● **Task description**: Your task is to copy the data exactly while leaving out every picture.

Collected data
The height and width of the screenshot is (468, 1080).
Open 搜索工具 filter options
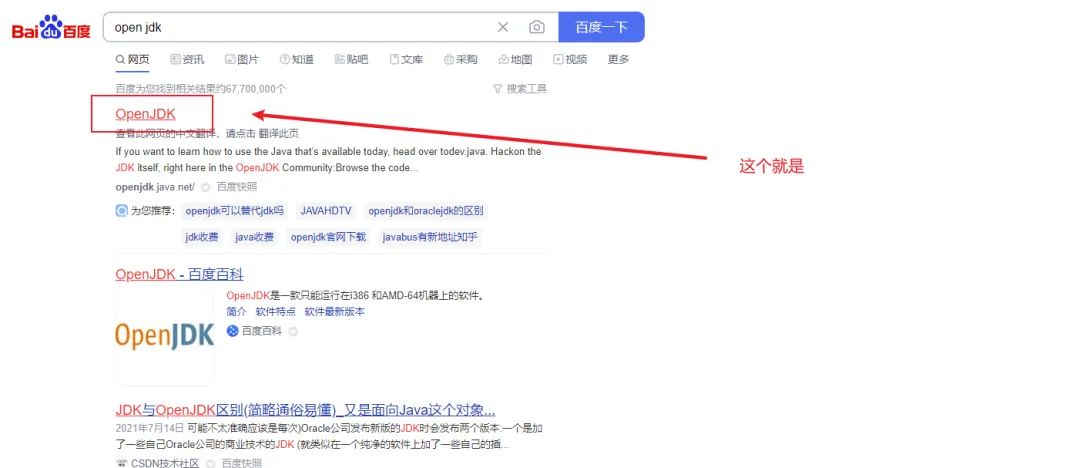click(x=520, y=89)
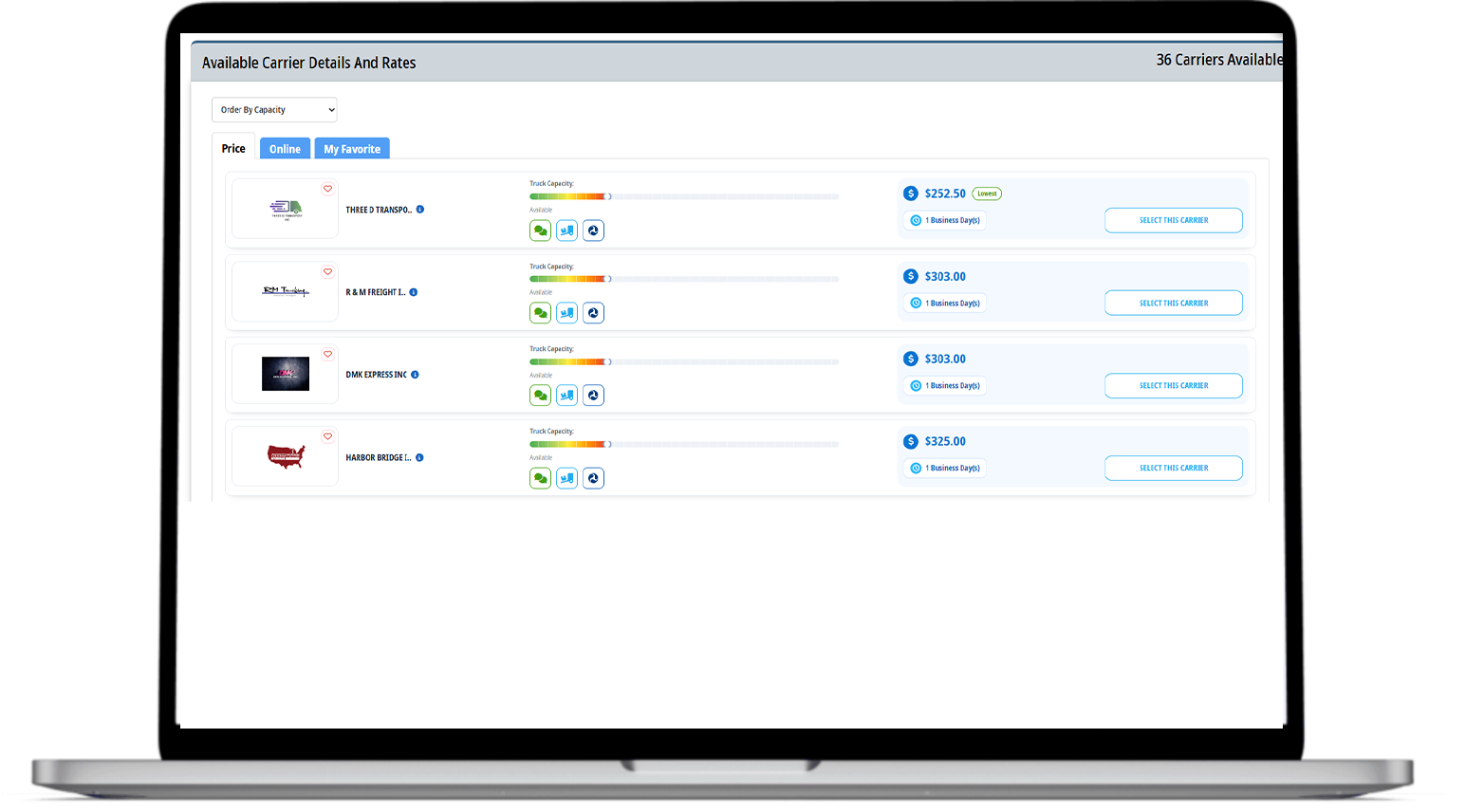Toggle favorite heart on R&M Freight
The width and height of the screenshot is (1465, 812).
point(327,271)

● **Response to the task**:
The height and width of the screenshot is (468, 1080).
Open 搜索工具 filter options
click(x=520, y=89)
Toggle favorite heart on R&M Freight
The width and height of the screenshot is (1465, 812).
point(327,271)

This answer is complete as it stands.